I have taken the plunge and forked out almost £300 to be listed in the main Edinburgh Fringe brochure.
It has been long four years since I last did this in the naive and often painful days of A Mixed Bag.
It is a lot of money that doesn’t guarantee any audience or anything else, but does increase your chances of getting a review. When I first started comedy, getting a review scared me. Now I don’t really care, it is inevitable that not everyone is going to like me.
I was going to register the show last year, but couldn’t work out the online registration form on a lunch break at work. I also didn’t know if the show was going to work.
Unlike last year, I know that the format of my show does work and also gives me a lot of freedom to piss about with it.
The plan at the moment is to write a new show, but keeping one or two of the bits from last year that worked well.
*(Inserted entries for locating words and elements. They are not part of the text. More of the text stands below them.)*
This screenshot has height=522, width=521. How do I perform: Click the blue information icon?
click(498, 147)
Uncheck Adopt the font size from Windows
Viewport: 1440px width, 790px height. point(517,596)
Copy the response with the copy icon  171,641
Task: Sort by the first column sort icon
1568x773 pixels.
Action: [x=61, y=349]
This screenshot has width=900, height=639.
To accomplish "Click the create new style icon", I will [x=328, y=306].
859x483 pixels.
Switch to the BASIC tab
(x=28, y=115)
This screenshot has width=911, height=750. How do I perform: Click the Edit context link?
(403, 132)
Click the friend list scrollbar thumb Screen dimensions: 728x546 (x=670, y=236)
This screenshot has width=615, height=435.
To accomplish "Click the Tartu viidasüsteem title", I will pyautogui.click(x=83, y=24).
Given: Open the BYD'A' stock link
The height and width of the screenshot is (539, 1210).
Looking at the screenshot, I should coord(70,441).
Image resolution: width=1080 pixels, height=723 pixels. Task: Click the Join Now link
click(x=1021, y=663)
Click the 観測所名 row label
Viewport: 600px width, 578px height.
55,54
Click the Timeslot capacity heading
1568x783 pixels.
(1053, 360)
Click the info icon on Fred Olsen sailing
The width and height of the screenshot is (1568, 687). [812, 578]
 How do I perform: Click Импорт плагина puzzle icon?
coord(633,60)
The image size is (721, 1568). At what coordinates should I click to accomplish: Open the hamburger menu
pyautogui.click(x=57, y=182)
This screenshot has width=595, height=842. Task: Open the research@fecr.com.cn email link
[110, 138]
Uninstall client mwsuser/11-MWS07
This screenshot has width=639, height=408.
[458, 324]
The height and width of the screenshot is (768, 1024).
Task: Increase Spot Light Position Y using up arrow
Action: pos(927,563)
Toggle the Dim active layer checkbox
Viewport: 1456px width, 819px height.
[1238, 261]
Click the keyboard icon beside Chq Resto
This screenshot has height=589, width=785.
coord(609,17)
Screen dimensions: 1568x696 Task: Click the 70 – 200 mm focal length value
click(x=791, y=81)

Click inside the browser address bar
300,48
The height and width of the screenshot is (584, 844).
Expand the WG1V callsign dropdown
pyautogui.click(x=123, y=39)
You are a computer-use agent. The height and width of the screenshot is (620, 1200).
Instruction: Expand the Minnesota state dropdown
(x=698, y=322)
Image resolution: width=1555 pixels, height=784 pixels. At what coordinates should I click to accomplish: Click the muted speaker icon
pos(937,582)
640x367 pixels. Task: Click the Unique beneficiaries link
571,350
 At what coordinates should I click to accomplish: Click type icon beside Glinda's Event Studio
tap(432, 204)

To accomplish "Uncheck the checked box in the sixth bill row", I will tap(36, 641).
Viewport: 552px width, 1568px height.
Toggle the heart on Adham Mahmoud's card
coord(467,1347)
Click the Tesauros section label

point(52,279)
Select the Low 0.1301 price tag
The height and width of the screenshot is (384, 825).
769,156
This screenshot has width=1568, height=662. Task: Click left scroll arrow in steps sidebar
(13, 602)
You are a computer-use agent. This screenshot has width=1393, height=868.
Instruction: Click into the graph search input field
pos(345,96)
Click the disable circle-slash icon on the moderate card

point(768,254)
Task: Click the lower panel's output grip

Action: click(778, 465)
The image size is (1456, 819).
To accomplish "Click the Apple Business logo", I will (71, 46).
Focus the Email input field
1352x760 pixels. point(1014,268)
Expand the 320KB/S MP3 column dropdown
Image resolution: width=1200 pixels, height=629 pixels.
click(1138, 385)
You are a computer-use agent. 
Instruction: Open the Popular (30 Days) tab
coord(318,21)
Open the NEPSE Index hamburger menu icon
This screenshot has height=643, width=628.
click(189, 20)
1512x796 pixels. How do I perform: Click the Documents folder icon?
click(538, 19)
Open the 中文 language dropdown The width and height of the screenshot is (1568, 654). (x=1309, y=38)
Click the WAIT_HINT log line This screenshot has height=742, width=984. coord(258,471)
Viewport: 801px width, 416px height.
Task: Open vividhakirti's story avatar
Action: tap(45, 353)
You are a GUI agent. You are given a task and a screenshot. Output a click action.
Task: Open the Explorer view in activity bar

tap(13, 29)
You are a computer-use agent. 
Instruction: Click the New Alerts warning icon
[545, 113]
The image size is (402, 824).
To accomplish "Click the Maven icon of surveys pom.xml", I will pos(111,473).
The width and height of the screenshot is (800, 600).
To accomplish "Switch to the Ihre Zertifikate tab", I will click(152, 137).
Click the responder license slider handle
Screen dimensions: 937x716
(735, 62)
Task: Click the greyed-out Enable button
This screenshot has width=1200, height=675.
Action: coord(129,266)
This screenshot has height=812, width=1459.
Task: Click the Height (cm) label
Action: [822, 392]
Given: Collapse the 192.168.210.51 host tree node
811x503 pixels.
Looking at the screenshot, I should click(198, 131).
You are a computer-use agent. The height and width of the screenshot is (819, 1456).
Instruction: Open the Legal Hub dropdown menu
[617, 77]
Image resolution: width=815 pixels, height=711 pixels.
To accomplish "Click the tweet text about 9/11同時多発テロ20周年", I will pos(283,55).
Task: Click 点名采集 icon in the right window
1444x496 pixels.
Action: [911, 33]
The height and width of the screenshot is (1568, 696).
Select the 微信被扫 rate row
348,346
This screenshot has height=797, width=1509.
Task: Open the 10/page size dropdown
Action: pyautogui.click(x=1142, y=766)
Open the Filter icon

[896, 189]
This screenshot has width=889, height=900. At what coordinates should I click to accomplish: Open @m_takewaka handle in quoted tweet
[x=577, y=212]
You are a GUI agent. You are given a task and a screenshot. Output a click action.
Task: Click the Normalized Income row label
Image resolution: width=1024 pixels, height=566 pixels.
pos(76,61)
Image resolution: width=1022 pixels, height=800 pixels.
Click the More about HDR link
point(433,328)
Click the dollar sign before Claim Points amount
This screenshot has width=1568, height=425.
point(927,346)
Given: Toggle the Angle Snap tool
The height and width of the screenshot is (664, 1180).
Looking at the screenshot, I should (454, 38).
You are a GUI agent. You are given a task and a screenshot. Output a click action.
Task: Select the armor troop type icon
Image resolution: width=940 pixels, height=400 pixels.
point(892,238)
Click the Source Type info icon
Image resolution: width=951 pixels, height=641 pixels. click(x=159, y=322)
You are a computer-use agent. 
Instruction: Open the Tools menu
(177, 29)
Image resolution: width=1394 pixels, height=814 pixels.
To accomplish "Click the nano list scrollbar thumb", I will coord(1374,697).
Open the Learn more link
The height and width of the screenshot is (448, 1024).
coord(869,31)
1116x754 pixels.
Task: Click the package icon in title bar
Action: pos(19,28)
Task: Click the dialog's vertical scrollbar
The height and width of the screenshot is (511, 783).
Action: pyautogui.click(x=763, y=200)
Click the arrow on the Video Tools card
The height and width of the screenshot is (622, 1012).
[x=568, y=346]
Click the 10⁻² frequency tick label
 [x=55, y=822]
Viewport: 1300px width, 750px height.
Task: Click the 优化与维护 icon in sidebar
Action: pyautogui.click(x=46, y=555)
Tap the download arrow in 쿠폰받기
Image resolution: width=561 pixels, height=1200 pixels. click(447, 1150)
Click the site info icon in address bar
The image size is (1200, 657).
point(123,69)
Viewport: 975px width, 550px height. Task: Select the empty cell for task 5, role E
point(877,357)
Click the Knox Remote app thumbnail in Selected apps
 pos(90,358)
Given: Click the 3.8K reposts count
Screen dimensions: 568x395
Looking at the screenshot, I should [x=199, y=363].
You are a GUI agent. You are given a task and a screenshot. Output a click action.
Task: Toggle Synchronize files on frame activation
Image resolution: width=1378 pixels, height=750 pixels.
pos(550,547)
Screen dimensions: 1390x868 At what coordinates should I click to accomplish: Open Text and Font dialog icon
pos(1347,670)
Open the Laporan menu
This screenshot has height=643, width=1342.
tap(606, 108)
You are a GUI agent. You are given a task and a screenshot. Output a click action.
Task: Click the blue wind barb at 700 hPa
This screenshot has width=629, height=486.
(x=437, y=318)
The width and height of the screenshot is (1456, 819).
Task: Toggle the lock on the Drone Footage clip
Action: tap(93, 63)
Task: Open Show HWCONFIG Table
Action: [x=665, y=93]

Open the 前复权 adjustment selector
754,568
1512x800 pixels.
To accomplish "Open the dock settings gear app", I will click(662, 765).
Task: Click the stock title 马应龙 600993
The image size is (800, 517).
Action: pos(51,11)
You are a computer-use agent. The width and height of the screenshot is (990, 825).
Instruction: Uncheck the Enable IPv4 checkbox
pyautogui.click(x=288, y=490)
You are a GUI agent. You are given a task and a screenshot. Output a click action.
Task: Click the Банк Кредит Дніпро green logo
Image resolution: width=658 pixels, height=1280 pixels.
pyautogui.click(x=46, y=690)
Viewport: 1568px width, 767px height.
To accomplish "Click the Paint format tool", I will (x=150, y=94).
But then if large chunks new stuff does turn out to be rubbish, I at least have some of last year’s material to fall back on.
In other news, I chose to further dip into my savings to get a ticket for the Star Wars Secret Cinema. Although it is £80 and a lot of money, I know that if I don’t go then I will regret it. The Back to the Future showing they did a few months ago was mightily impressive and the lure of something similar but with Star Wars proved too much.
However, not everything went according to plan in my ticket purchasing. The first date I tried to buy a ticket for turned out to be sold-out just before I’d entered my payment details. So I quickly clicked through to book up another date and managed to get one, only for the confirmation screen to tell me that I had booked a child’s ticket. To avoid missing out entirely, I booked an adult’s ticket for a month later.
I am now pursuing a refund for the ticket I can’t use and have stated in the letter: “This child’s ticket is no use to me, because I am 30 years old.”